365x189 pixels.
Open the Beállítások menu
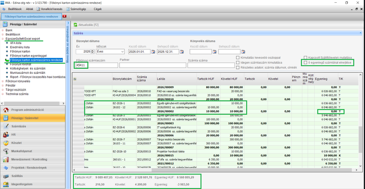pyautogui.click(x=16, y=9)
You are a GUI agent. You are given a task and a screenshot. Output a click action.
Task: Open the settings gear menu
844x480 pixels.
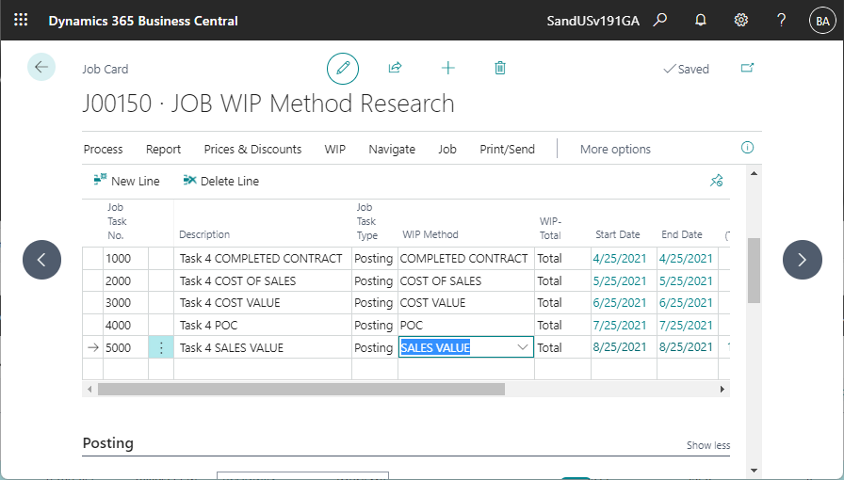tap(741, 20)
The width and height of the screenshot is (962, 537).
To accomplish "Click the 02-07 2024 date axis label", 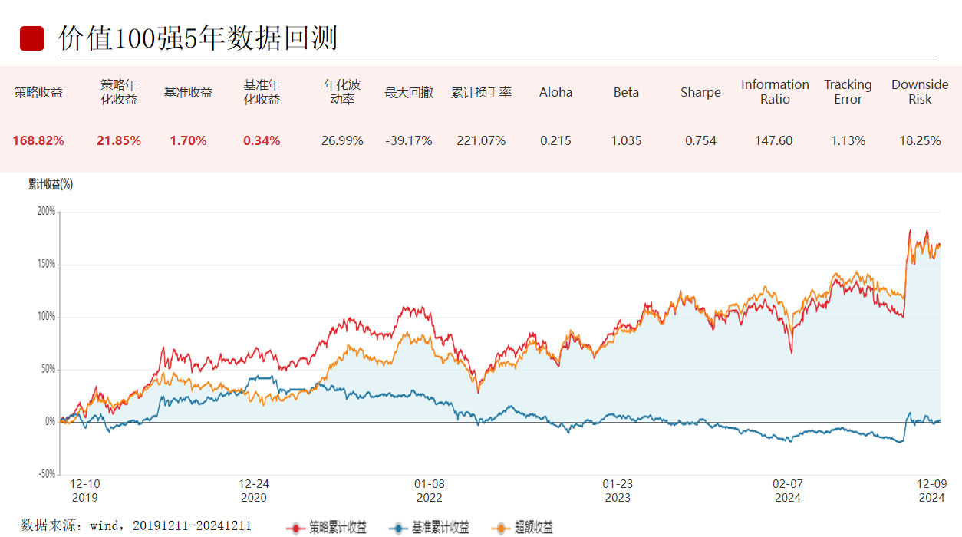I will coord(788,491).
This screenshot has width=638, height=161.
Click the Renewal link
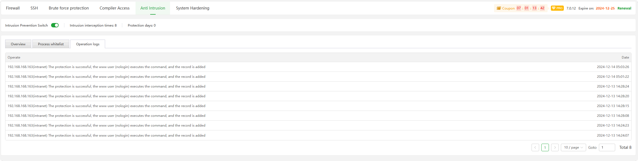[x=624, y=8]
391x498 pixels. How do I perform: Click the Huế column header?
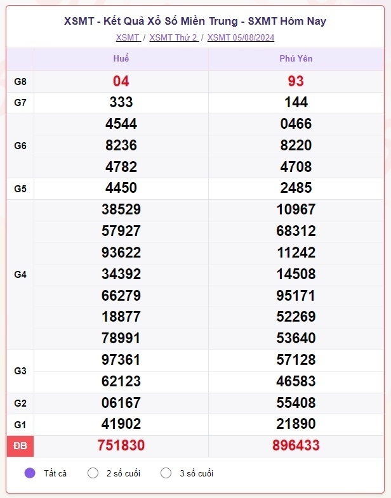121,58
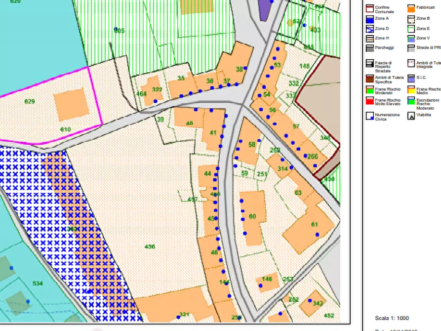The image size is (441, 331).
Task: Click building labeled 146
Action: [267, 279]
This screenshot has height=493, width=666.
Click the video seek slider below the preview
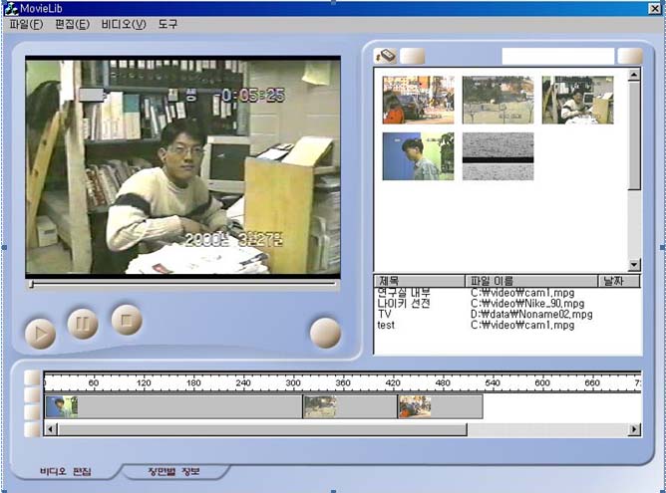pyautogui.click(x=182, y=285)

------------------------

# [Aim of the exercise]
Show a copy of each line from the data that includes the word "height".

# [Output for this exercise]
The width and height of the screenshot is (962, 537).
This screenshot has width=638, height=161.
This screenshot has height=493, width=666.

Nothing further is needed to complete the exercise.